6a00d8345227dd69e201b8d0d6db70970c-450wi[TEXTE ÉCRIT IL Y A DEUX OU TROIS ANS, selon la contrainte "passé du futur" ; cette année les fleurs sont pour les enterrements ]

C'était il y a plusieurs année. Celui d'ici et moi allions au théâtre un dimanche en matinée.

François Morel.  

Si l'actualité n'avait pas été si sombre (c'était l'année où dessinateurs, journalistes, policiers, vigiles et passants du mauvais moment en France et au Dannemark se faisaient dessouder), ç'aurait été une après-midi d'allégresse, de tendresse, de beauté. 

Pour aller au métro nous passions devant un marchand de fleurs. La Saint Valentin avait la veille eu lieu. L'étalage était rempli de magnifiques bouquets qui n'avaient pas trouvé preneurs, allaient sans doute être jetés, pouvaient peut-être se trouver achetés à moindre prix - c'est triste à dire mais lorsque les fins de mois sont tendues, le romantisme doit passer sous les fourches caudines d'un pragmatisme obligé de confiner parfois à la radinerie -. Habituée à ne jamais recevoir de cadeaux de la part de celui qui m'accompagnait et ayant compris grâce à un éditeur et écrivain bruxellois qu'il ne faut pas écouter les hommes quand ils disent Je ne peux pas car lorsqu'ils désirent une femme comme par magie leurs empêchements s'en vont, et parfois même leurs convictions (1), j'avais émis avec franchise qu'un tel bouquet, pour une fois, me plairait. Nous étions alors convenus qu'on verrait si au retour il en restait. D'autant plus que oui, en fin de journée du dimanche de bouquets préparés pour la veille, sans doute que ça serait une folie raisonnable.

Le théâtre avait été formidable. On en revenait le moral regonflé. 

Il m'imposa quelques bifurcations, une question de place de parking, des fruits et légumes à acheter pour lesquels il était vrai que le matin même, le temps avait manqué. Mais malgré ces manœuvres dilatoires, le magasin de fleurs était toujours ouvert. 

Nous y étions donc allés, ce n'était pas même un détour. Le cœur un peu réchauffé j'avais attendu devant avec le sac de courses. La jeune femme qui tenait la boutique était en train de ranger. J'avais eu l'outrecuidance de songer que c'était le moment optimal pour satisfaire et la radinerie de Celui d'ici, et nos tracas budgétaires et mon besoin de réconfort, d'être pour une fois un peu prise en considération au lieu d'être l'éternelle variable d'ajustage. Celle qu'on néglige vers laquelle on revient en l'absence de l'adulée.
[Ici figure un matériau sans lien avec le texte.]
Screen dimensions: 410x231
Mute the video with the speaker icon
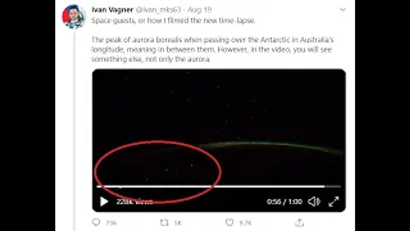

Je n'aime pas particulièrement les fleurs coupées mais j'imaginais le vase, le geste pour les répartir, la bonne odeur dans la cuisine. Bécassine béate.

Il était ressorti avec trois roses enfouies dans de la mousse, un cœur découpé, une fausse perle, une décoration avec des tiges censées faire un cœur. Et des mots violents face à mon dépit (2). Assorti de l'aveu qu'il trouvait ce massacre - une rose est belle avec sa tige et si possible son parfum - mignon (3).

L'argument suprême fut qu'ainsi engoncées, les fleurs allaient durer (4).

 

(1) La démonstration par A + B que l'édition numérique représentait le mal absolu, et que j'étais naïve et sans doute un peu bête de penser le contraire et voilà qu'avec la nouvelle femme les œuvres co-produites étaient numériques avec parfois une version papier, dès la première deux mois à peine après cette discussion acharnée. 
La leçon avait été dangereuse et douloureuse à encaisser mais ensuite c'était bon, j'avais enfin pigé.

(2) Un de mes défauts, et que je sais irréductible étant d'être incapable de feindre. Au mieux je sais me taire. Ça fait aussi de moi une amie sincère sur laquelle on peut compter. Et une relectrice de confiance au risque de fâcher.

(3) Il y a quelque chose à écrire sur les qualifications esthétiques par ceux qui prétendent nous aimer ou l'avoir fait : s'ils nous avaient dit ou écrit de belles choses quant à la façon dont il nous voyaient, et qu'on avait eu la faiblesse de les croire et s'en sentir valorisées, le fait qu'ils trouvent une chose hideuse de toute beauté, nous renvoie qu'en fait on est sans doute bien placées dans l'échelle de la mocheté. 

(4) Il y a quelque chose à écrire sur les arguments à portée inversée : le truc étant foiré ce que tu dis pour tenter de rattraper le coup enfonce le clou.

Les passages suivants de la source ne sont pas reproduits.